For most univariate/multivariate analyses, it is important that the data indeed follow the normal distribution, at least approximately if not exactly.

Qualitative Ways

  • QQ-plots (quantile-quantile plot)

    • Sample quantiles are plotted against the expected sample quantiles of a standard normal distribution

    • If the points lie on a straight line, then it indicates univariate normality. In addition to measure this linearity by eye, we can also use correlation coefficient to quantify it.

    • non-linearity may indicate a need to transform the variable.

    Fig. 22 QQ-plots for Gaussian (left) and non-Gaussian (right)

  • P-P plot (probability against probability plot) that plots the sample CDF against the theoretical CDF.

  • Among all continuous random variable with mean \(0\), variance \(\sigma^2\), normal random variable has the largest differential entropy with value \(\operatorname{H}(\mathcal{N}(0, \sigma^2)) = \ln(\sigma \sqrt{2 \pi e})\). Hence, the distance of an entropy from the normal entropy (termed neg-entropy), can be used to develop measures of non-Gaussianity, or non-normality.

Rigorous Tests

  • Shapiro–Wilk \(W\) test

    • test statistic: a modified version of the squared sample correlation between the sample quantiles and the expected quantiles.

  • Kolmogorov–Smirnov test

    • Require: large sample, at least 100s

    • Test statistic: maximum difference between the empirical CDF and the normal CDF.

  • Jarque–Bera test

    • Test for zero skewness, zero excess kurtosis.

    • Normal distribution has kurtosis \(\frac{\mu_{4}}{\mu_{2}^{2}}=3\) and excess kurtosis \(\frac{\mu_{4}}{\mu_{2}^{2}}-3 = 0\). Large magnitude of excess kurtosis indicates deviation from normal distribution.

Multivariate Cases

  • Check whether the squared generalized distance as defined below follows a chi-squared distribution by a Q-Q plot (necessary and sufficient conditions for very large sample size))

    \[ d_{i}^{2}=\left(\boldsymbol{x}_{i}-\overline{\boldsymbol{x}}\right)^{\prime} \boldsymbol{S}^{-1}\left(\boldsymbol{x}_{i}-\overline{\boldsymbol{x}}\right) \]

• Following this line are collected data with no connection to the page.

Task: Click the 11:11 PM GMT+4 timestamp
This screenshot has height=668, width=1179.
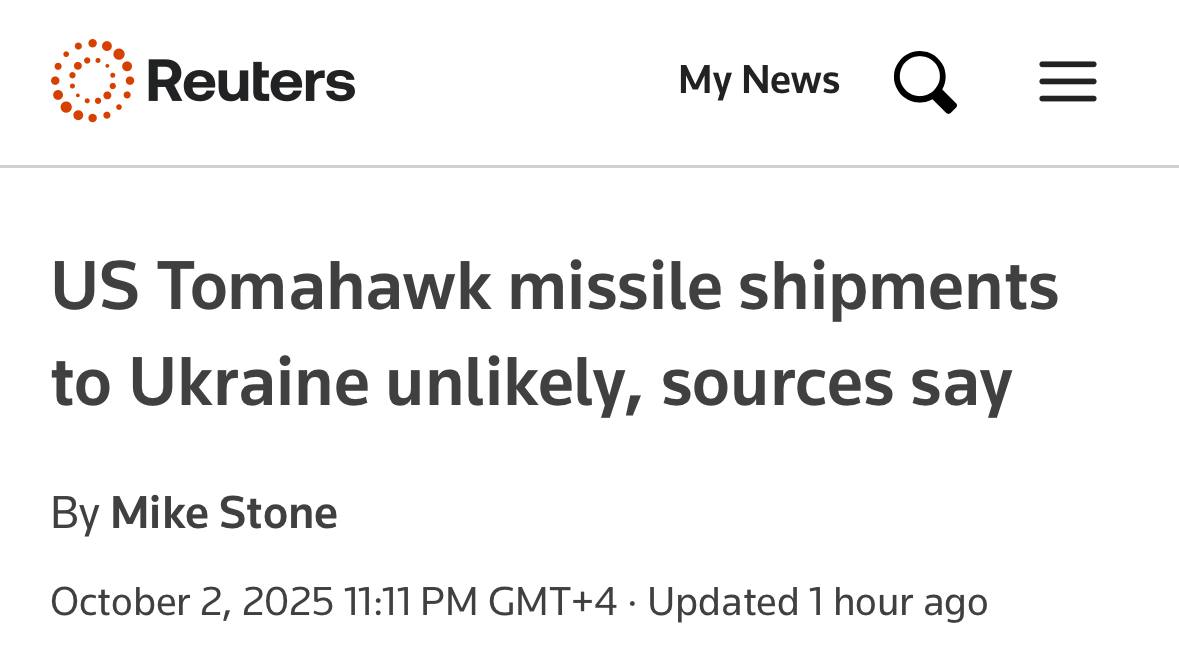Action: click(x=480, y=602)
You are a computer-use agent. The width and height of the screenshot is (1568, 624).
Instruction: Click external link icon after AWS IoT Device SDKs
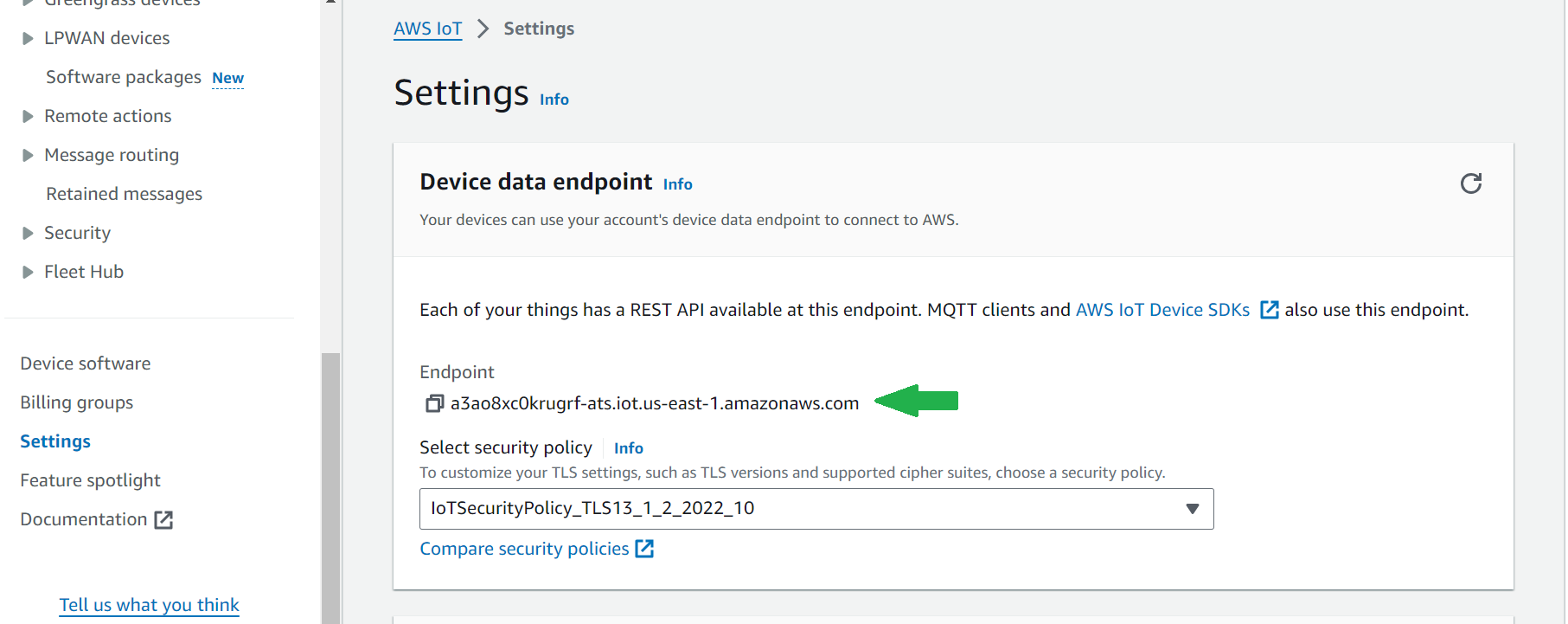(1269, 310)
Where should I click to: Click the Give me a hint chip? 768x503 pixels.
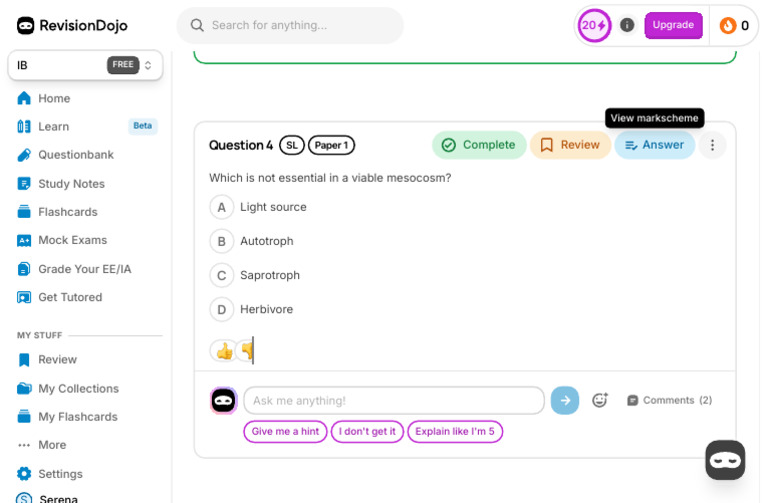pos(285,431)
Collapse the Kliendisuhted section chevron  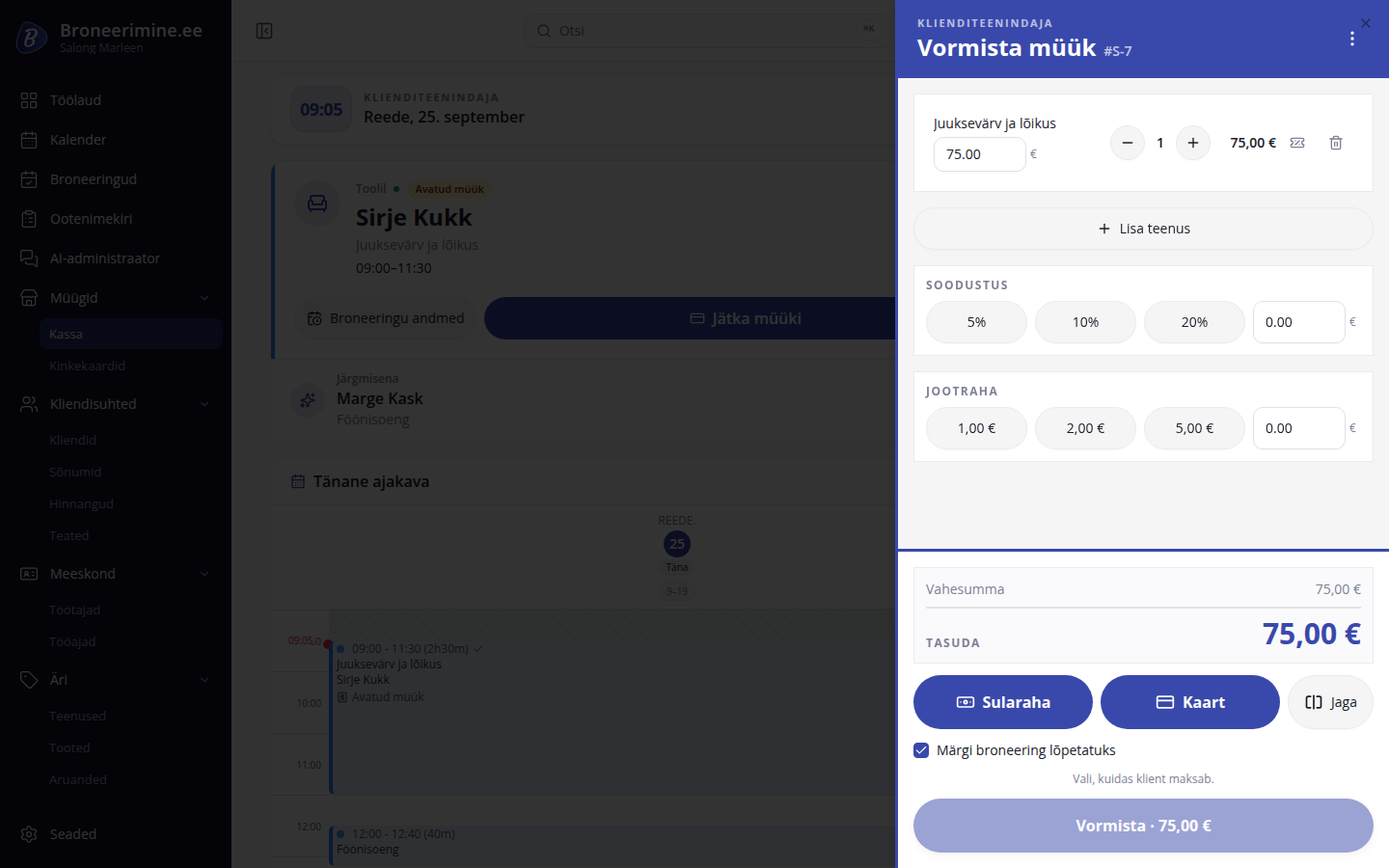pyautogui.click(x=204, y=404)
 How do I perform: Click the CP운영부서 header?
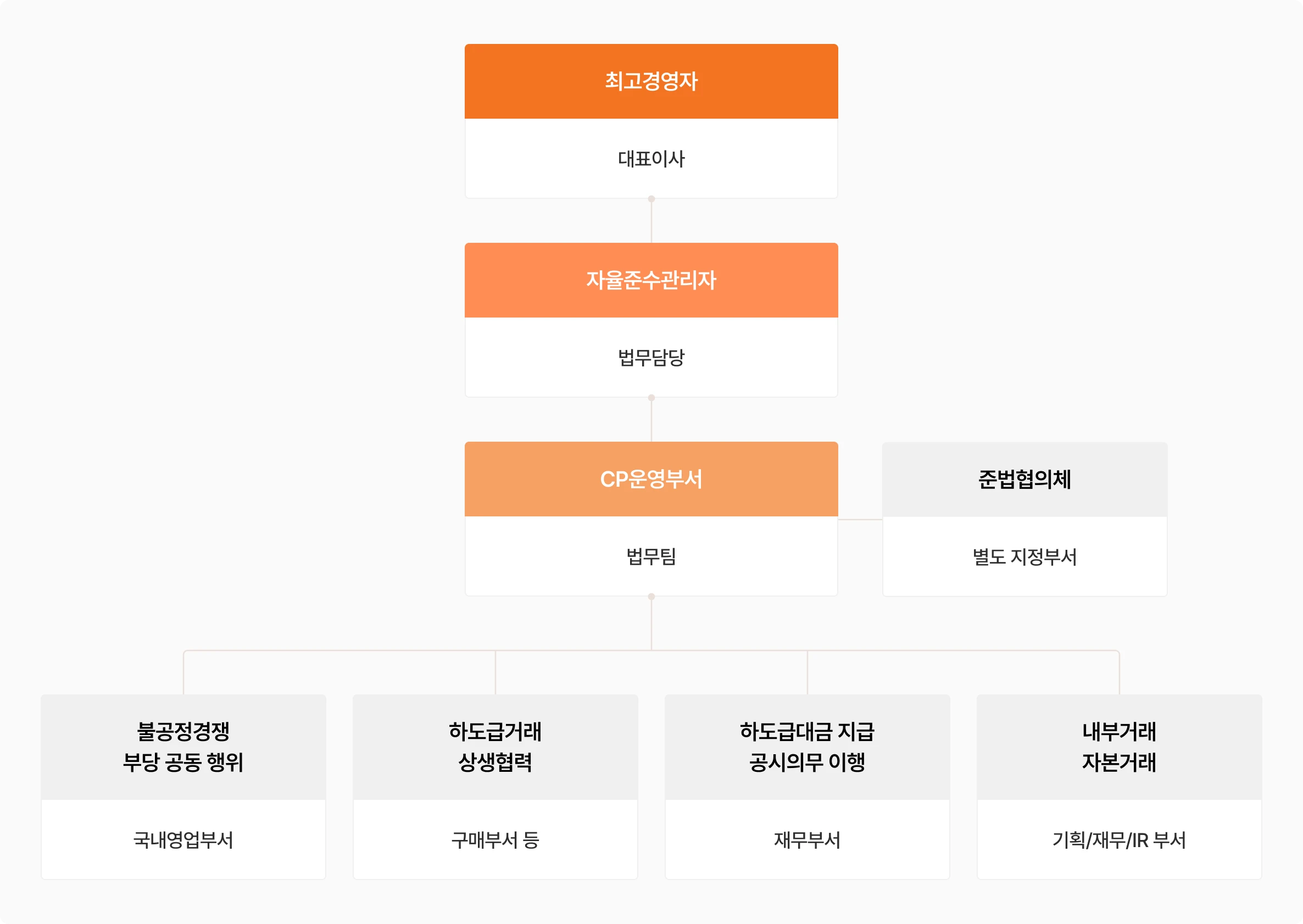pyautogui.click(x=651, y=479)
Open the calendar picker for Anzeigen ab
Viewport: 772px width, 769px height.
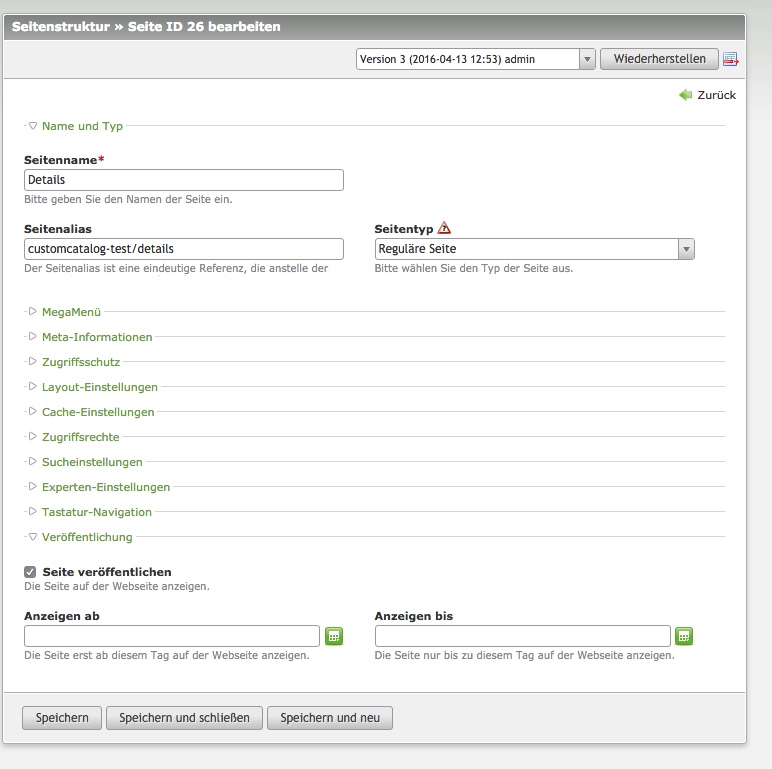click(x=334, y=636)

    Again, correlation coefficient can be used to quantity the linearity of the points.

  • Check each Principal Component (PC) for univariate normality (necessary condition; and if the sample size n is large enough, a sufficient condition)

Transformation to Near Normality

To achieve the multinormality of the data, univariate transformation is applied to each variable individually. After then, the multinormality of transformed variables is checked again (Notice that each of the \(X_p\) variables after transformation is normally distributed does not imply that they jointly follow a multivariate normal distribution).

Assume \(x > 0\).

  • common method \(\log x\)

  • based on theory:

    • Poisson count: \(\sqrt{x}\)

    • Binomial proportion: \(\sin ^{-1} \sqrt{x}\)

  • Box-Cox transformation

    \[\begin{split} x_{i}^{[\lambda]}=\left\{\begin{array}{lll} \frac{x_{i}^{\lambda}-1}{\lambda} & \text { for } \lambda \neq 0 & , i=1, \ldots, n \\ \log x_{i} & \text { for } \lambda=0 & , i=1, \ldots, n \end{array}\right. \end{split}\]

    where \(\lambda\) is unknown. It can be chosen by priori information of \(\lambda\), or search among some values \(3,2,1,\frac{1}{2}, \frac{1}{3}, 0\) and their negatives.

    Cons:

    • Box-Cox transformation cannot guarantee that the transformed variable is close to the normal distribution.

    • Choice of \(\lambda\) depends on scale of \(x_i\). Sol: power transform

  • Power transform, where \(G M(x)=\left(x_{1} x_{2} \cdots x_{n}\right)^{1 / n}\) is the geometric mean of observations.

    \[\begin{split} x_{i}^{[\lambda]}=\left\{\begin{array}{ll} \frac{x_{i}^{\lambda}-1}{\lambda[G M(x)]^{\lambda-1}}, & \text { if } \lambda \neq 0 \quad, i=1, \ldots, n \\ G M(x) \log x_{i}, & \text { if } \lambda=0 \quad, i=1, \ldots, n \end{array}\right. \end{split}\]

    The optimal \(\lambda\) minimizes sample variance after transformation.